Montag, 30. Januar 2012, 15:30 Uhr

Treffpunkt: Am Marktplatz (Gänseliesel), Göttingen

Veranstaltet von der Geschichtswerkstatt Göttingen und der Geschichtswerkstadt Duderstadt

Dauer: ca. 1,5 Stunden - Eintritt frei - Eine Anmeldung ist nicht erforderlich

Zwangsarbeitende waren in fast jedem denkbaren Wirtschaftsbereich tätig, von Gaststätten und Hotels über die Mühle bis hin zum Krankenhaus und zur Munitionsfabrik, beim Friseur und beim Bäcker, als Molkereiwagenfahrer und bei der Müllabfuhr, in kirchlichen Einrichtungen, Kommunen und Privathaushalten. Sie prägten das tägliche Bild in der Stadt Göttingen. Ohne sie wäre die deutsche Wirtschaft zusammengebrochen. Viele deutsche Betriebe haben von dem Einsatz ausländischer Zwangsarbeiterinnen und Zwangsarbeiter wirtschaftlich profitiert.

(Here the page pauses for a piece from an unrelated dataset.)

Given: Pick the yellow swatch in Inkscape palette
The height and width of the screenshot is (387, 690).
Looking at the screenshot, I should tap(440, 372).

Der Rundgang geht zu Fuß durch die Göttinger Innenstadt und endet am Bahnhof. Mitglieder der Geschichtswerkstätten Göttingen und Duderstadt stellen ausgewählte Stationen aus dem ersten Teil des neu erschienenen Buches Von der Konditorei zur Messtechnik. NS-Zwangsarbeit in Göttingen. Ein Stadtrundgang zu Fuß und mit dem Fahrrad vor. Über die folgenden Bereiche wird es Informationen geben: Zwangsarbeiter und Zwangsarbeiterinnen im Göttinger Alltag, Göttinger Kleinbetriebe, Schulen und Privathaushalte, Unterkünfte und Lager für Zwangsarbeitende; Eisenbahnbetriebe und Messtechnik.

Der Stadtrundgang findet im Rahmen der Veranstaltungsreihe „Gedenken an die Opfer des Nationalsozialismus“ statt.

Neues Buch zur Zwangsarbeit in Göttingen erschienen:

Von der Konditorei zur Messtechnik. NS-Zwangsarbeit in Göttingen. Ein Stadtrundgang zu Fuß und mit dem Fahrrad

Zwangsarbeit im Nationalsozialismus ist ein Thema von großer Vielschichtigkeit und voller überraschender Facetten. Das vorliegende Buch soll dazu dienen, NS-Zwangsarbeit in der Stadt Göttingen auf anschauliche Art näher zu erkunden. Anhand ausgewählter Stationen wird verdeutlicht, wie präsent Zwangsarbeiterinnen und Zwangsarbeiter im Göttinger Alltag waren. Die aus den besetzten Gebieten deportierten Frauen und Männer, die in privaten Haushalten, öffentlichen Einrichtungen und Firmen in Göttingen Zwangsarbeit verrichten mussten, waren ein Teil der Gesellschaft und konnten nicht übersehen werden.

In dieser Publikation ergänzen einige thematische Schwerpunkte und biographische Portraits die Auswahl der Stationen. Sie kann daher sowohl als Hintergrundlektüre nach einem geführten Rundgang dienen als auch ein „Wegweiser“ für alle sein, die die Stationen auf eigene Faust aufspüren möchten. Neue, bisher unveröffentlichte Berichte von Betroffenen zeigen, wie das nationalsozialistische Göttingen aus der Sicht ausländischer Zwangsarbeitender aussah.

Dieser Stadtrundgang ist in zwei Teile aufgeteilt. Er beginnt mit einer Collage kurzer Informationen an verschiedenen Orten der unmittelbaren Innenstadt, um einen Eindruck von der Vielfältigkeit der von Zwangsarbeit Betroffenen, ihrer Dienstherren und -herrinnen sowie der gesetzlichen Regelungen zu vermitteln. Der erste Teil führt zu Fuß durch die Innenstadt und endet am Bahnhof. Der zweite Abschnitt beginnt am Gedenkstein auf der Bahnhofsrückseite, schlängelt sich durch Teile der West- und der Südstadt und endet auf dem Stadtfriedhof. Diese Strecke lässt sich am leichtesten mit dem Fahrrad bewältigen. Vor jedem Teil des Rundgangs bietet jeweils eine Karte mit den eingezeichneten Stationen Orientierungshilfe. Fotos und andere Illustrationen helfen an jeder Station, den heute manchmal aus dem Stadtbild verschwundenen historischen Ort zu identifizieren.

Bibliographische Angaben: Geschichtswerkstatt Göttingen e.V. (Hg.): Von der Konditorei zur Messtechnik. NS-Zwangsarbeit in Göttingen. Ein Stadtrundgang zu Fuß und mit dem Fahrrad, AktivDruck Verlag, Göttingen 2011, 140 Seiten, ISBN 978-3-932 210-10-5, Verkaufspreis im Buchhandel: 8,50 Euro.